» EXERCISE DETAILS: Only lines with the word "Pick" are needed; collect each of them from the listing below.

» SUPPLIED RECORDS:
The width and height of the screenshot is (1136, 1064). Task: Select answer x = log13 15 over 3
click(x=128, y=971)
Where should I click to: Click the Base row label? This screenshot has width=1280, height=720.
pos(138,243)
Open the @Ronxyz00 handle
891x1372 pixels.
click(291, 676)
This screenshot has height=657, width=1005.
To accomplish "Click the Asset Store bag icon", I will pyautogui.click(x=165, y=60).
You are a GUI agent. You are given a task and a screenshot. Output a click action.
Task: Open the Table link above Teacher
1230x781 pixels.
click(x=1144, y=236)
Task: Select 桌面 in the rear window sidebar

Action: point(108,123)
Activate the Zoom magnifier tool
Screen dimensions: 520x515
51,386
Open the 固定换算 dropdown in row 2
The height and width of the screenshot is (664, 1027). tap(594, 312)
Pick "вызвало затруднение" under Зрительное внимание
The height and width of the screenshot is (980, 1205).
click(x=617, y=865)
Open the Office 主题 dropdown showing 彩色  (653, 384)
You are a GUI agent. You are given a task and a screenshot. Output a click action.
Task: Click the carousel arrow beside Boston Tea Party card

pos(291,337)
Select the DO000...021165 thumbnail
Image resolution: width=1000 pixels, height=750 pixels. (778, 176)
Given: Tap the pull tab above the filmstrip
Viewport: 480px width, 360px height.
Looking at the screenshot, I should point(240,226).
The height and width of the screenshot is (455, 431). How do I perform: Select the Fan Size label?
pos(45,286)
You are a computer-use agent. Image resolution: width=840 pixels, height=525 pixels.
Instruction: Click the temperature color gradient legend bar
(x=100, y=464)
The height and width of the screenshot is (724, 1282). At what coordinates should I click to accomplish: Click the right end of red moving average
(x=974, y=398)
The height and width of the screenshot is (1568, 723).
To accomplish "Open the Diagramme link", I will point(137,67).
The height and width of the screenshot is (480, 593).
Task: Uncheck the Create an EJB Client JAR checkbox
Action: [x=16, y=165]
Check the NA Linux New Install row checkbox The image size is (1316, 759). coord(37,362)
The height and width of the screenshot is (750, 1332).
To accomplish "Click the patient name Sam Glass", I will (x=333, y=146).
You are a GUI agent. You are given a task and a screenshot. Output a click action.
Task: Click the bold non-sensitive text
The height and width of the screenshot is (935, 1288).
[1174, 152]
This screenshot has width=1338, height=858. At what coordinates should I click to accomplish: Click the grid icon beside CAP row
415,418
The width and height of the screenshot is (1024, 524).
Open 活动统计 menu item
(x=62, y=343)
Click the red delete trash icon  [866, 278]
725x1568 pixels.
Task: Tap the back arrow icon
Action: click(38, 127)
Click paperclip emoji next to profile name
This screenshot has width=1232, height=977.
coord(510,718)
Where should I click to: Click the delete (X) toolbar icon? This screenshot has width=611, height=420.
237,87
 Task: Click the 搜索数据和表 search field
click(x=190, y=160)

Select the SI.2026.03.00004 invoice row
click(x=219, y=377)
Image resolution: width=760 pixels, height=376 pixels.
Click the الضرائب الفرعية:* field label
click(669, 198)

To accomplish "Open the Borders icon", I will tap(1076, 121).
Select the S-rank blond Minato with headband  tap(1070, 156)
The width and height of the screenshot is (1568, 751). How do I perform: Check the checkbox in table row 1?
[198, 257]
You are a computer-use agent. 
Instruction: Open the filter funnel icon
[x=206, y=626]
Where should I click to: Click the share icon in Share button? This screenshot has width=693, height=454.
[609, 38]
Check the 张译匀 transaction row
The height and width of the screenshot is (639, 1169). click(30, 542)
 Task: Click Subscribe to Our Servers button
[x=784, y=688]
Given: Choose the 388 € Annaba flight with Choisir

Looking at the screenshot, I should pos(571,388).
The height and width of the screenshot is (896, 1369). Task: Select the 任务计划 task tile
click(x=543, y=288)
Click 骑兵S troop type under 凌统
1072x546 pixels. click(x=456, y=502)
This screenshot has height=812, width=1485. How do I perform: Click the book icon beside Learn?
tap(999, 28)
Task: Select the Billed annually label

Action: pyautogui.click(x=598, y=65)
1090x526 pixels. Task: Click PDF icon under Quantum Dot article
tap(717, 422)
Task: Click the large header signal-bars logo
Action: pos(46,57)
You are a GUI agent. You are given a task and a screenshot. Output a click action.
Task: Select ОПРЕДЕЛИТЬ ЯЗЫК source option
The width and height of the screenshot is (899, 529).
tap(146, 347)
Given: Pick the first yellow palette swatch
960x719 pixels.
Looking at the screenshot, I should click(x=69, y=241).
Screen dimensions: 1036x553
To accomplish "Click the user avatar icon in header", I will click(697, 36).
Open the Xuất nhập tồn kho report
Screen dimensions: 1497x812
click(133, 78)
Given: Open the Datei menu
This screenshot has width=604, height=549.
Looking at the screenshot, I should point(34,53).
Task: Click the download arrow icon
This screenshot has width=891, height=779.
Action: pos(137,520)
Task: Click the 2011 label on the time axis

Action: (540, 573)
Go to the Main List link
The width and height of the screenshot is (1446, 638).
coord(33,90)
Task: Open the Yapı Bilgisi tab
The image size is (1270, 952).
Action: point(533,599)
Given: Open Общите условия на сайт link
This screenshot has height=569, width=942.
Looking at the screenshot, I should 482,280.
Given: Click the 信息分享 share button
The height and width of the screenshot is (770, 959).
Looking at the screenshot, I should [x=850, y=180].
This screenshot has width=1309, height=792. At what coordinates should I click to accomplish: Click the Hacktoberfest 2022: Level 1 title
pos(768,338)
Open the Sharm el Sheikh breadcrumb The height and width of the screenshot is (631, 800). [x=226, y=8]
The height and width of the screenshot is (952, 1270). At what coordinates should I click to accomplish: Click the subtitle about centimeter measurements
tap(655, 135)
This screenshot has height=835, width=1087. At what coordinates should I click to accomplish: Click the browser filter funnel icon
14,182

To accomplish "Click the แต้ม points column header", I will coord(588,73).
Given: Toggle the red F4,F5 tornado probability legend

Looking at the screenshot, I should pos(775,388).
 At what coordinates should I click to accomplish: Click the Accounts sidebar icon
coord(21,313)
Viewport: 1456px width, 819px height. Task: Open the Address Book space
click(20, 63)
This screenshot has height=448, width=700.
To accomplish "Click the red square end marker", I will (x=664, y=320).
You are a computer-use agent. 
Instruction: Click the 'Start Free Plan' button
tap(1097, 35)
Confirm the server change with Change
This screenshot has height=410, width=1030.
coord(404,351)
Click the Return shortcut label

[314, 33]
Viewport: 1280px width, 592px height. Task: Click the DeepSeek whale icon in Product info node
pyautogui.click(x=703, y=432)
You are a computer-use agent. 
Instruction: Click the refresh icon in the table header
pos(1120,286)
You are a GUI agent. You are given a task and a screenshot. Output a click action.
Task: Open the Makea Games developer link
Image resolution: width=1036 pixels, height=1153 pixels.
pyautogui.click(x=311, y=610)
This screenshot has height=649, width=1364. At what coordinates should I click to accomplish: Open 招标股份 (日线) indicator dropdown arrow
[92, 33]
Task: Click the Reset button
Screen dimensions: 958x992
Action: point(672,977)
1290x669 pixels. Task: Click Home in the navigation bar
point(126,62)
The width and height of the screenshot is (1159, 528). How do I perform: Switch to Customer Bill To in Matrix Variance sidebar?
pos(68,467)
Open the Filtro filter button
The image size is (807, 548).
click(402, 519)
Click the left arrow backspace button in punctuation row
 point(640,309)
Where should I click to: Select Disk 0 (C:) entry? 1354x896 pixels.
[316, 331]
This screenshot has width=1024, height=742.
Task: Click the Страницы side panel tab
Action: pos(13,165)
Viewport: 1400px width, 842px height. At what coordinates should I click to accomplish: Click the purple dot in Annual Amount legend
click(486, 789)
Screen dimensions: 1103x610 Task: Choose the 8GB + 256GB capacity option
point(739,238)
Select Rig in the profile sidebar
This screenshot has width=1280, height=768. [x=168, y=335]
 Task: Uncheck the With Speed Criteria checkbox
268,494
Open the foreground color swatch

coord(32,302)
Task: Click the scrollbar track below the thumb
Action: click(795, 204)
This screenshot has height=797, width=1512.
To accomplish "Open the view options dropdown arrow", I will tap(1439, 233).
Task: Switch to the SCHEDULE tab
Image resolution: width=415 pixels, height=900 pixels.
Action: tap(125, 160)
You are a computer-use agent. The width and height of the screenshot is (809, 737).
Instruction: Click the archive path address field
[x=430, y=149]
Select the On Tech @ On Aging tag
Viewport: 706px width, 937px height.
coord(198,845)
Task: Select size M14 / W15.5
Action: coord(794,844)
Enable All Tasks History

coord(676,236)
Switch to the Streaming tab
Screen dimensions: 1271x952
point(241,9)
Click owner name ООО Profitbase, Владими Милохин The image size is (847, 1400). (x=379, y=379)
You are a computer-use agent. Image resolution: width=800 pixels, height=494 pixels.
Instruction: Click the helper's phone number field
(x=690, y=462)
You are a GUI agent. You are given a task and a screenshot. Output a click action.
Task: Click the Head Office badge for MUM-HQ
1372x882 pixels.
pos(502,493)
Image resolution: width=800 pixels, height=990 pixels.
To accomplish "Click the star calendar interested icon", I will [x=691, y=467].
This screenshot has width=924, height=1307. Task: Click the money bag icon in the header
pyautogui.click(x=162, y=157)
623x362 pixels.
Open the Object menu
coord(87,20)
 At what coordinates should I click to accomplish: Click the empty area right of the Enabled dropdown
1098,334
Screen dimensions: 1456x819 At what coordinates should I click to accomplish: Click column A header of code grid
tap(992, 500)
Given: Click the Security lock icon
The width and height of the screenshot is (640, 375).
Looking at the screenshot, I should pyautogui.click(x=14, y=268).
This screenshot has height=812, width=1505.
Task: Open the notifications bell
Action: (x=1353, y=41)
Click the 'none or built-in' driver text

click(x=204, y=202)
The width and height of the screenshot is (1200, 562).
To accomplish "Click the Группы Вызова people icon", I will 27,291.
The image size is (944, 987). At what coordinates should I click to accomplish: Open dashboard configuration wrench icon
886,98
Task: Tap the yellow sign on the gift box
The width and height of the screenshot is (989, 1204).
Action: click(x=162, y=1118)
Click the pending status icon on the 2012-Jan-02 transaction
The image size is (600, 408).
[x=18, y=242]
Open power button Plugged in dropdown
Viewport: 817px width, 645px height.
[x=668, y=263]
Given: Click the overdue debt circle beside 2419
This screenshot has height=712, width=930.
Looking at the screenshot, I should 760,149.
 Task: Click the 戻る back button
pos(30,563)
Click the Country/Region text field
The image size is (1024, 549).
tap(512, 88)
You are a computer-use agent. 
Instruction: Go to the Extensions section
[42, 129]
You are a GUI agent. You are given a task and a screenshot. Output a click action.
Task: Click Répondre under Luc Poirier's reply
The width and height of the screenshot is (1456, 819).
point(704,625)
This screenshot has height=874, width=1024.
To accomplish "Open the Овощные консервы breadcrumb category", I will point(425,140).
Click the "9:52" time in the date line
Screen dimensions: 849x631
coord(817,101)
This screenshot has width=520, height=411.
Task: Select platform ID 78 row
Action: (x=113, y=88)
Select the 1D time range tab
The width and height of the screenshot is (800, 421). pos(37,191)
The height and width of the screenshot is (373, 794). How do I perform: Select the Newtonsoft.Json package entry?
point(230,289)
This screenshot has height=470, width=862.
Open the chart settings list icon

» ANSWER BOX:
Pick "вызвало затруднение" under Зрительное внимание
Given: Pick the first yellow palette swatch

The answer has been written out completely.